23L’instauration d’un revenu universel proposée actuellement par certains milieux politiques en France et dans plusieurs pays européens, idée qui jouit d’une réelle popularité, soulève la question cruciale de son financement. Les indications qui existent à ce sujet sont très floues, et ce pour une raison essentielle déjà évoquée : ni le périmètre des personnes concernées ni le montant à leur verser ne font l’objet d’un consensus. Le revenu universel serait-il versé à tous dès la naissance ? Ou à tous à partir d’un certain âge ? Viendrait-il en complément aux minima sociaux existants, à certains d’entre eux ou à tous ? Ou, au contraire, est-il destiné à se substituer à eux ? Doit-il être d’un montant qui couvre l’ensemble des besoins d’existence des citoyens ou ne serait-ce qu’un complément ? Toutes ces incertitudes font qu’il est impossible de proposer un schéma chiffré sérieux. Dans le débat actuel en France, des ordres de grandeur de 350 milliards à 400 milliards de coûts supplémentaires sont évoqués, sachant que les minima sociaux actuels seraient maintenus. Étant donné que l’ensemble des impôts représente environ 600 milliards d’euros du côté des recettes (Cadoret, 2016), ce changement impliquerait un effort considérable.

24Sur le principe, plusieurs pistes de financement sont évoquées, à savoir, l’imposition des ressources naturelles, la création d’un impôt négatif ainsi que celle d’une imposition accrue des hauts revenus. Même la contribution de la taxe sur la valeur ajoutée (TVA) a été citée comme source de financement possible [15]. Le financement par le recours aux ressources naturelles, tel qu’il existe par exemple en Alaska et en Mongolie, n’est guère évoqué, la plupart des pays n’ayant pas de ressources de ce type en quantité suffisante. Une méthode de financement par l’impôt sur le revenu, moins souvent évoquée, est l’impôt négatif. Considérée comme une idée de droite, car prônée par le Prix Nobel d’économie Milton Friedman, elle a le mérite de la simplicité. Les personnes pauvres perçoivent individuellement un complément de revenu de la part des pouvoirs publics, et ce sans aucune contrepartie. Si les ressources du contribuable augmentent, l’impôt négatif décroît jusqu’au stade où il devient un impôt normal versé à l’État.

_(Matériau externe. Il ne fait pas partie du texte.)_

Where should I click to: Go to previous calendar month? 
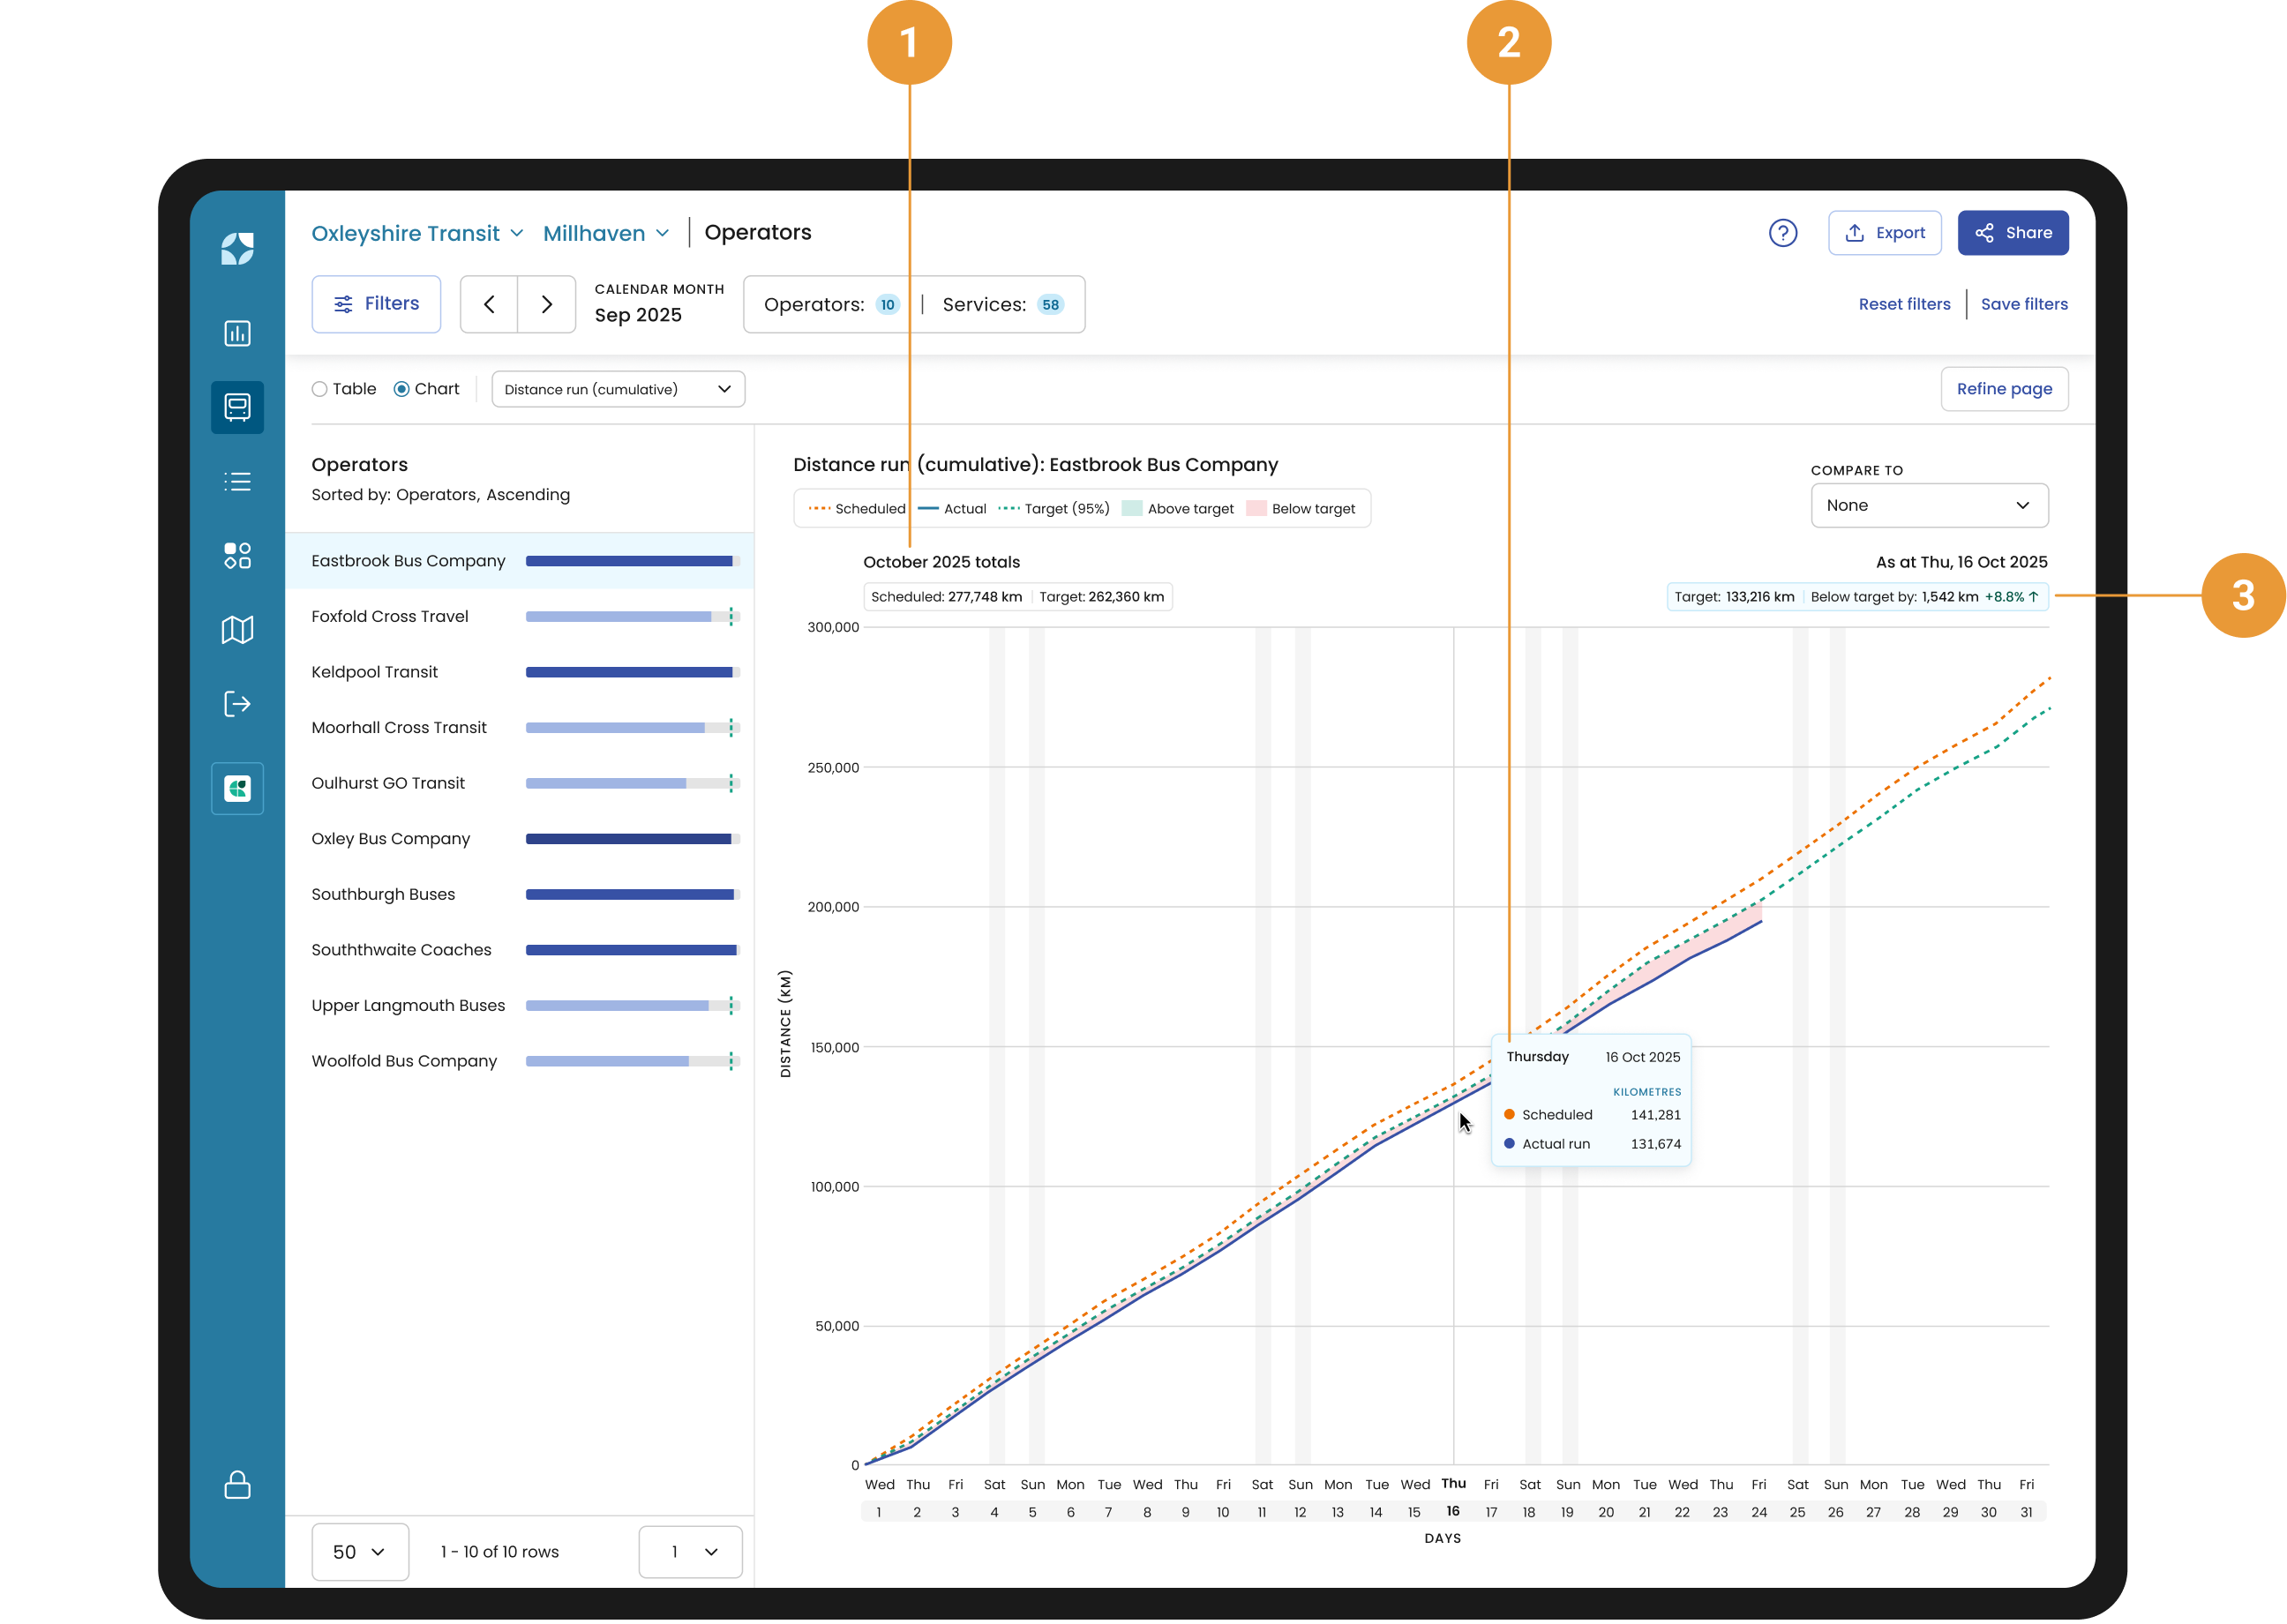(489, 304)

25L’impôt négatif se définit par un seuil, fixé par les pouvoirs publics, à partir duquel les citoyens ne reçoivent ni ne versent d’impôt et par un taux d’imposition unique. Si on prend comme seuil 1 000 € et un pourcentage de 50 %, une personne sans aucun revenu perçoit 500 € au titre de l’impôt négatif. Chaque euro gagné de plus, jusqu’au seuil de 1 000 €, augmente le revenu d’un demi-euro. Pour un revenu du travail supplémentaire de 400 €, le récipiendaire aurait un revenu total de 700 € (500 € de l’impôt négatif ainsi que la moitié de ses gains du travail). Ce n’est qu’à partir d’un revenu du travail de 1 000 € que les citoyens deviennent contributeurs nets. La fixation du niveau de revenu où les versements de l’État cessent est évidemment une question très politique [16].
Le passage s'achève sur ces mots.